Comme tous les peuples conservateurs du monde, ceux de l'Afrique du Nord ont su garder leurs signes distinctifs comme la chéchia ou le turban qu'ils exhibent fièrement en tant qu'héritage des ancêtres.
Aujourd'hui, avec l'ouverture vers d'autres horizons, l'école, l'université, les voyages, la nouvelle génération adopte toutes sortes d'accoutrements étrangers à notre milieu, pour rompre avec des traditions que l'on dit rétrogrades. Heureusement qu'il y a encore des défenseurs du patrimoine qui perpétuent des éléments de tenues vestimentaires anciennes comme la gandoura à large échancrure à l'avant, le pantalon bouffant et la chéchia.
La chéchia dans tous ses états
Porter une chéchia ou un turban pour se couvrir la tête reste jusqu'à l'indépendance comme une exigence respectée sous peine d'être montré du doigt. A l'origine, ces coiffures étaient tricotées ou tissées par nos femmes très dévouées pour une cause sacrée. Cela donnait des chéchias de formes et de couleurs différentes. Puis vint le temps des chéchias industrielles mais d'origine artisanale. Au fil du temps, à l'image des boutiques d'ébénistes ou d'ateliers de forgerons, des unités artisanales ont vu le jour pour façonner des quantités suffisantes de coiffures qui puissent répondre à tous les besoins et à toutes les bourses, il s'agit donc de chéchias à porter chaque jour, à la maison, au travail, dans les champs, cela rappelle la chéchia blanche portant des dessins dorés de notre temps. Arrivent enfin les chéchias rouges sorties des mains de grands artisans soucieux de vendre à grande échelle et se faire ainsi une renommée.
Elles ont vu le jour d'abord en Tunisie, au XVIe siècle, chez des connaisseurs en la matière et dont le souci a été d'améliorer la qualité des chéchias rouges par la forme rigide et à la couleur. L'utilisation de la laine comme matière première rend inusable le produit. Et comme toute innovation séduit au point d'inciter à en acheter, la chéchia rouge s'est vendue en assez grande quantité même s'il y eut confusion au début avec le bonnet trouvé fort utile pour la tête et la production fut telle que les industries artisanales ont tourné à plein temps. Le bonnet était exporté vers les pays d'Europe qui l'ont vite apprécié. La production a été prolifique et la vente plus que satisfaisante. Ainsi, une concurrence s'est créée dans l'industrie du bonnet et de la chéchia rouge de l'Espagne, du Portugal, Italie et la Grèce. La France elle aussi s'est mise à la production de ces coiffures traditionnelles. Les écrivains de ces pays parlent de la chéchia à Livourne, Tolède, Palma de Majorque, Grenade, Valence, Barcelone.
Les Grecs d'aujourd'hui portent la chéchia rouge à la matière importée de la Libye, dans les zones conservatrices. En 1615, Cervantes qui a vécu en Algérie pour espionnage au profit de la couronne d'Espagne, cite des concurrents comme Jean Bertrand, Jean François Rozan, Juan Polanco. La Tunisie semble avoir été la première productrice de la chéchia et du bonnet rouge. Les Européens en ont fait l'imitation en usurpant l'invention. Léon l'africain et Thevent en 1663 avaient été expulsés d'Espagne et ce sont eux qui ont introduit à Fès (Maroc) le secret de fabrication des chéchias tunisiennes. Un document anglais du XVIe siècle fait état de l'exportation de chéchias rouges tunisiennes mais aussi de chéchias provenant d'une manufacture d'Alger.

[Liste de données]
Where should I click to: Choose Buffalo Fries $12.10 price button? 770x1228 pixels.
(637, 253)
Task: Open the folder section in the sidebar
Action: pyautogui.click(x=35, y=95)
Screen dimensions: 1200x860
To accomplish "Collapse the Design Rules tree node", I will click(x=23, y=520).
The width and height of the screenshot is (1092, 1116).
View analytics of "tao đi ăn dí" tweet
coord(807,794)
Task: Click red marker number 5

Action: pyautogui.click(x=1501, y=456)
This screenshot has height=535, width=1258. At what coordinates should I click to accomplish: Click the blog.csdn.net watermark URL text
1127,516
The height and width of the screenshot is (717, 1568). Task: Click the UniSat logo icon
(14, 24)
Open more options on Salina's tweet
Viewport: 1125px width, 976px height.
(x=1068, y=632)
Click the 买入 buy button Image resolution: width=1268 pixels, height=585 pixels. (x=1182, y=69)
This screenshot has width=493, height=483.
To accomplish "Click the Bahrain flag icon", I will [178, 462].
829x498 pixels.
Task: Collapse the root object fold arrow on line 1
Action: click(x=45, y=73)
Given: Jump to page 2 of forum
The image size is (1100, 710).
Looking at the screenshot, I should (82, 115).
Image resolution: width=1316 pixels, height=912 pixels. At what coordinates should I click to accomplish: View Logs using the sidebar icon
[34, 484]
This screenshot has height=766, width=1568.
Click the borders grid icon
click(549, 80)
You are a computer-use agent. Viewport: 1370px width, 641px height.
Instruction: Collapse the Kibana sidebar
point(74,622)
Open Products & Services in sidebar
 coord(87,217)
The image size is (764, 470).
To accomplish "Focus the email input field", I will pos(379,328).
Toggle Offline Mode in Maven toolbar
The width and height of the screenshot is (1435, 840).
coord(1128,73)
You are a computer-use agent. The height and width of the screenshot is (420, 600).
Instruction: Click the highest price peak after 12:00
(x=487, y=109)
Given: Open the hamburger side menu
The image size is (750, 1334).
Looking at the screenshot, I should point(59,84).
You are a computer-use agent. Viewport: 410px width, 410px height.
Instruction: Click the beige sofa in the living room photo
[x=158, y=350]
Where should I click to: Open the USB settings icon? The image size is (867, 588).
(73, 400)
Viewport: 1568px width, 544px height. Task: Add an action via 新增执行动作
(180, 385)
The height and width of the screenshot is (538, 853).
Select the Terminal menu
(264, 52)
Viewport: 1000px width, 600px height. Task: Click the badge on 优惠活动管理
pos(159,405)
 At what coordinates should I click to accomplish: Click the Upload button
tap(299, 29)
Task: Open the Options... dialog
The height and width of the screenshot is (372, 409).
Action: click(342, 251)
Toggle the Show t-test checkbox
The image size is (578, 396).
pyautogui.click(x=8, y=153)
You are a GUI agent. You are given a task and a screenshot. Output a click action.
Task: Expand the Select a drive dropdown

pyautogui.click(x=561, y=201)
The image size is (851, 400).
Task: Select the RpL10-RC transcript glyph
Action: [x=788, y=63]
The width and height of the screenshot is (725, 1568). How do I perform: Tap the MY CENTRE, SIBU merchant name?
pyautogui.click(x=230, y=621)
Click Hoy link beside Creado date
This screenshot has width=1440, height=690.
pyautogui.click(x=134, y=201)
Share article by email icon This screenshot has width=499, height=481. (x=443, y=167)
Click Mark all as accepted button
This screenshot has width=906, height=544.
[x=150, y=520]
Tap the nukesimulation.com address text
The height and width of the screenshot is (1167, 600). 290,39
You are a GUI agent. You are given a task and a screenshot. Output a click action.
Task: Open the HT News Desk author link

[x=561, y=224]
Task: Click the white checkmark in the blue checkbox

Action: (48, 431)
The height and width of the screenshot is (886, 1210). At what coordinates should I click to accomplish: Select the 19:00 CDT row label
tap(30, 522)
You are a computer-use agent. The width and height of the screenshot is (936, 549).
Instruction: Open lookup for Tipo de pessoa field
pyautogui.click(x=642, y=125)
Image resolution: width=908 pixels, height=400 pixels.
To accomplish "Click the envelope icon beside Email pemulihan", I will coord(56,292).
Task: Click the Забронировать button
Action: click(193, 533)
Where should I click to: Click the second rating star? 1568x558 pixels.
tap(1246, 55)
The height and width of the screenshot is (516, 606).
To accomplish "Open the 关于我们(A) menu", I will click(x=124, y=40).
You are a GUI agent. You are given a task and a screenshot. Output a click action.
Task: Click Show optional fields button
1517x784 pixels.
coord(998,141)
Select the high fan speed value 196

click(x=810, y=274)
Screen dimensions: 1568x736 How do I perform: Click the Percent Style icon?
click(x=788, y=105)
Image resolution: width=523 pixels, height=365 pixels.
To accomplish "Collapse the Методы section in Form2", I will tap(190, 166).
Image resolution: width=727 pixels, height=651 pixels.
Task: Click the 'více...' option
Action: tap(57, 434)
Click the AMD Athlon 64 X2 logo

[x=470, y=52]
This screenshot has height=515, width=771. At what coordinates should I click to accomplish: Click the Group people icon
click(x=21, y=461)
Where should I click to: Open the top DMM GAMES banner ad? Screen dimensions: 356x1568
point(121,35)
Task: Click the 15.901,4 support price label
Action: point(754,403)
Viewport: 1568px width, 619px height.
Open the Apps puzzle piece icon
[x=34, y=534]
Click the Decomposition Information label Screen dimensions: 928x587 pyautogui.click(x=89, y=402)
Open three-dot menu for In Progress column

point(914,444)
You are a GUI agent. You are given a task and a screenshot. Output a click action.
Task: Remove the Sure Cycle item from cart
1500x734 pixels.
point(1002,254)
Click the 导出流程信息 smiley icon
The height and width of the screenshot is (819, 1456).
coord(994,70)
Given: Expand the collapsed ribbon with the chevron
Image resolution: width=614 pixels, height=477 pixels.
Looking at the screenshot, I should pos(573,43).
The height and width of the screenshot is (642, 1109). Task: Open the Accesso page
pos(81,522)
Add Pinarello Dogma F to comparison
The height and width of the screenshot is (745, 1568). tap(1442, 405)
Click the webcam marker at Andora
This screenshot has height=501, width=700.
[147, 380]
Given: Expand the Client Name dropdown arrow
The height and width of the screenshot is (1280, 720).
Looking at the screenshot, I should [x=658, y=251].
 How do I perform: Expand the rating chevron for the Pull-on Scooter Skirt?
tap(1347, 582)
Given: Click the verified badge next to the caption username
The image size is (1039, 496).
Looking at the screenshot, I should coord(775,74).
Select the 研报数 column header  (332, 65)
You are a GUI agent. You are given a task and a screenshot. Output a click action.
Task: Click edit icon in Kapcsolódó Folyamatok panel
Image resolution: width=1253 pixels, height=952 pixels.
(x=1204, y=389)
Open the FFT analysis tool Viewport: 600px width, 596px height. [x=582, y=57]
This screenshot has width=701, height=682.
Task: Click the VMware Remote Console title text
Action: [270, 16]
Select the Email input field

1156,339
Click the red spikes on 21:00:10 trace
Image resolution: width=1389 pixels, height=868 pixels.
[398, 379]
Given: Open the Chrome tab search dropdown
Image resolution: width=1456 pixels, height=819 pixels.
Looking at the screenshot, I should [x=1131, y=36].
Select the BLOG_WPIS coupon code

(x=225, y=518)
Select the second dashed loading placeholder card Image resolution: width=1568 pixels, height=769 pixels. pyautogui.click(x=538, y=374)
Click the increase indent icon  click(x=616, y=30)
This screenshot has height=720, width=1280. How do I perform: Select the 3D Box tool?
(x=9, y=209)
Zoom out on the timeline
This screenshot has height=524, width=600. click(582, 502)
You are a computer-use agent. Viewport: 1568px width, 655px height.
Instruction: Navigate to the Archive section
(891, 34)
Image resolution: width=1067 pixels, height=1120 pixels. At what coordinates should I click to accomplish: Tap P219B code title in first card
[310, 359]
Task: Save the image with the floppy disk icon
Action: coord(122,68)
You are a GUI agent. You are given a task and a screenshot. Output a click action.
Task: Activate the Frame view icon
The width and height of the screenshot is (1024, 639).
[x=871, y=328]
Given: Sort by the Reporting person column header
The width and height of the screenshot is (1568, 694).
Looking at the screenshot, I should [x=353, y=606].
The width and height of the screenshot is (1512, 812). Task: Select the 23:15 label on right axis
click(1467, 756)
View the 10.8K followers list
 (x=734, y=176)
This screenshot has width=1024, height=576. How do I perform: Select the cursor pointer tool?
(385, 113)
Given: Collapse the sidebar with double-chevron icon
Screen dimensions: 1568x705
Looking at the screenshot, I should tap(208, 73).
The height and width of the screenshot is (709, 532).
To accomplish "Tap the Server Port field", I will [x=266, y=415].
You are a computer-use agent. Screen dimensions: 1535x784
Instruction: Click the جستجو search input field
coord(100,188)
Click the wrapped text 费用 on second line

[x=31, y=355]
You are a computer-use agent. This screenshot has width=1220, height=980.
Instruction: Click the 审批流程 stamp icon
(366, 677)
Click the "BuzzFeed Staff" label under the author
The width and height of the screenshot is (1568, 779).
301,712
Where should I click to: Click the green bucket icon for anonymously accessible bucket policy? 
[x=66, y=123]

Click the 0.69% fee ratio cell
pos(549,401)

Objectif 1
Recopiez le passage de l'article sur la chéchia allant de "Aujourd'hui, avec l'ouverture" jusqu'à "et la chéchia." inclus.
Objectif 2
Condensez sous forme de liste le paragraphe de l'article sur la chéchia qui commence par « Elles ont vu le jour d'abord en Tunisie », en conservant ses faits principaux.
Objectif 3
D'après l'article sur la chéchia, quelle matière première rend la chéchia rouge inusable ?
Appuyez-vous uniquement sur l'article pour répondre.

Réponse rédigée 1
Aujourd'hui, avec l'ouverture vers d'autres horizons, l'école, l'université, les voyages, la nouvelle génération adopte toutes sortes d'accoutrements étrangers à notre milieu, pour rompre avec des traditions que l'on dit rétrogrades. Heureusement qu'il y a encore des défenseurs du patrimoine qui perpétuent des éléments de tenues vestimentaires anciennes comme la gandoura à large échancrure à l'avant, le pantalon bouffant et la chéchia.

Réponse rédigée 2
- Les chéchias rouges apparaissent d'abord en Tunisie au XVIe siècle. Des connaisseurs y améliorent leur qualité par une forme rigide et par la couleur.
- La laine employée comme matière première rend le produit inusable.
- La chéchia rouge se vend en grande quantité, malgré une confusion initiale avec le bonnet. Les industries artisanales tournent à plein temps.
- Le bonnet est exporté vers l'Europe, où il est vite apprécié.
- Une concurrence naît en Espagne, au Portugal, en Italie et en Grèce, et la France se met aussi à produire ces coiffures.
- Les écrivains de ces pays évoquent la chéchia à Livourne, Tolède, Palma de Majorque, Grenade, Valence et Barcelone.

Réponse rédigée 3
La laine.